Transcript of [IEEE 2009 Second International Conference on Emerging Trends in Engineering & Technology - Nagpur,...

Page 1: [IEEE 2009 Second International Conference on Emerging Trends in Engineering & Technology - Nagpur, India (2009.12.16-2009.12.18)] 2009 Second International Conference on Emerging

Wavelet Transform Based Data Perturbation Method for Privacy Protection

Vinod Patel Yogendra Kumar Jain Research Scholar M. Tech. CSE Head of the CSE Department

Samrat Ashok Technological Institute Samrat Ashok Technological Institute

Vidisha (M. P.) India 464001 Vidisha (M. P.) India 464001

Email: [email protected] Email: [email protected]

Abstract — Data mining techniques are able to derive highly sensitive knowledge from unclassified data that is not even known to database holders. Usually, data mining contains the secured information such as financial and healthcare records. To handle such large private database with, data mining algorithms with privacy is required. The privacy preserving becomes important concern when we dealing security related data. Data perturbation is one of the well-known methods for avoiding such kinds of privacy leakage. The objective of data perturbation method is to distort the individual data values while preserving the underlying statistical distribution properties. These data perturbation methods are assessed in terms of both their privacy parameters as well as its associated utility measure. Privacy parameters are used to measure the degree of privacy protection while data utility measures assess whether the dataset keeps the performance of data mining techniques after the data distortion. In this paper we present wavelet transformation for data perturbation. The experimental results show that wavelet transformation is a very promising data perturbation method.

I. INTRODUCTION

Data mining [1] is the extraction of implicit, previously unknown, and potentially useful information from data.
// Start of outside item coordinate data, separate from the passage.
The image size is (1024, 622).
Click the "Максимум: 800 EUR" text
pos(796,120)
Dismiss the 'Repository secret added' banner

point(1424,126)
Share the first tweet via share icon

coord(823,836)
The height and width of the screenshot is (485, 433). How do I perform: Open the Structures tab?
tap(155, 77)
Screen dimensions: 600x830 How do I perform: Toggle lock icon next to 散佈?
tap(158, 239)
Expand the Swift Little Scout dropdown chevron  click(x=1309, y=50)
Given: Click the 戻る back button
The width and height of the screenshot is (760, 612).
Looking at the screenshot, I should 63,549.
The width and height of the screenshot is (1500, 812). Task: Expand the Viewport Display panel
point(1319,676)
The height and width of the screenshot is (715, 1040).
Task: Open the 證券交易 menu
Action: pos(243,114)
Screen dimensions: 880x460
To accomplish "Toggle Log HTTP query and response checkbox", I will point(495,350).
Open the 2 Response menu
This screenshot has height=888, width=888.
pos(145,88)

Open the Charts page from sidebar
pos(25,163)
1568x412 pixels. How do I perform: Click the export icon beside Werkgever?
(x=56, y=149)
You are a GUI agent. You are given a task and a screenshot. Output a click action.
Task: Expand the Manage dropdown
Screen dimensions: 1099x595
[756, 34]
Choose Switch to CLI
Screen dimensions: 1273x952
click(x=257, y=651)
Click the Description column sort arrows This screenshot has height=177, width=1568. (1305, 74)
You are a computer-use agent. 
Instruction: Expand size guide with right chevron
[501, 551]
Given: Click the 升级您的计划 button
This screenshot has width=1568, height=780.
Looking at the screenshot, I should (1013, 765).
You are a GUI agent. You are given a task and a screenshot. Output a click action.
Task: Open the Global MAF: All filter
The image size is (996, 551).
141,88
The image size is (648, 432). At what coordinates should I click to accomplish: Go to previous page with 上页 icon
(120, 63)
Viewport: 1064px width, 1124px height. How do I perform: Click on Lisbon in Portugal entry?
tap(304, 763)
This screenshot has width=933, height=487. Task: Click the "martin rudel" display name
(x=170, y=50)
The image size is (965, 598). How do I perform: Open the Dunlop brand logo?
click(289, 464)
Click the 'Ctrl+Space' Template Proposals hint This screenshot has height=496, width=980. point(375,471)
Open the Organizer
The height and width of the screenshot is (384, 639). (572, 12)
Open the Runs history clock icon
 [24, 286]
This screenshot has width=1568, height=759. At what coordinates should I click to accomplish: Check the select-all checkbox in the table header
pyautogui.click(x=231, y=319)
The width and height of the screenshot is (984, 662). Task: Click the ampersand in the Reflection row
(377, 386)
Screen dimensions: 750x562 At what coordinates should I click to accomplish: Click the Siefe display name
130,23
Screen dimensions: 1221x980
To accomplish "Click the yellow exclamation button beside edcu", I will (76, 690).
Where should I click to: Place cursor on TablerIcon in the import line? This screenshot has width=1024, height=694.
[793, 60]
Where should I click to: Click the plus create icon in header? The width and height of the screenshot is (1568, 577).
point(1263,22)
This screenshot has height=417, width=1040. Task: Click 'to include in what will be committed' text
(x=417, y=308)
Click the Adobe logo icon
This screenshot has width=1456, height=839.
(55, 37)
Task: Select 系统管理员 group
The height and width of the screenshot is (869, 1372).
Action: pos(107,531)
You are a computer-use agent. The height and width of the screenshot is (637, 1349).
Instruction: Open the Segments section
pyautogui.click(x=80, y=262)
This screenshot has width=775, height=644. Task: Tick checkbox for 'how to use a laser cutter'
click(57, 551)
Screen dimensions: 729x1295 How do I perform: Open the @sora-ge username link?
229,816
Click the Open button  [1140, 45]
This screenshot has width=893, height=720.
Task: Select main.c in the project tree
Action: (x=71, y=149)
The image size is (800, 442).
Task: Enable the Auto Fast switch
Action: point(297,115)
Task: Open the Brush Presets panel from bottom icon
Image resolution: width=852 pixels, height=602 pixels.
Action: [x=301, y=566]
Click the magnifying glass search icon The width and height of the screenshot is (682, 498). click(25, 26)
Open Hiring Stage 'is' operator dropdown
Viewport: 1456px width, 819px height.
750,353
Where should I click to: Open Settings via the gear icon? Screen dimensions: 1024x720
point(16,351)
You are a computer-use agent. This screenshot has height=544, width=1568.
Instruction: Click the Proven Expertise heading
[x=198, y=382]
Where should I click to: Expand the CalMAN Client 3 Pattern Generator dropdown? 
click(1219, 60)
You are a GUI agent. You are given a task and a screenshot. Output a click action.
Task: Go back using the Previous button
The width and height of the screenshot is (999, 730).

Large collection of detailed personal data are regularly collected and analyzed by applications using data mining. Such data include shopping habits, criminal records, medical history, and credit records, among others [2]. On the other hand, analyzing such data opens new threats to privacy and autonomy of the individual, if not done properly. The challenging problem that we address in our paper is: how can we protect against the abuse of the knowledge discovered from secondary usage of data and meet the needs of organizations and governments to support decision making or even to promote social benefits? We claim that a solution for such a problem requires two vital techniques: anonymity [3] [4] to remove identifiers in the first phase of privacy protection (e.g. names, social insurance numbers, addresses, etc.), and data transformation to protect some sensitive attributes (e.g. salary, age, etc.). In this paper, we focus on the latter technique. Specifically, we consider the case in which confidential numerical attributes are distorted in order to meet privacy protection in classification analysis.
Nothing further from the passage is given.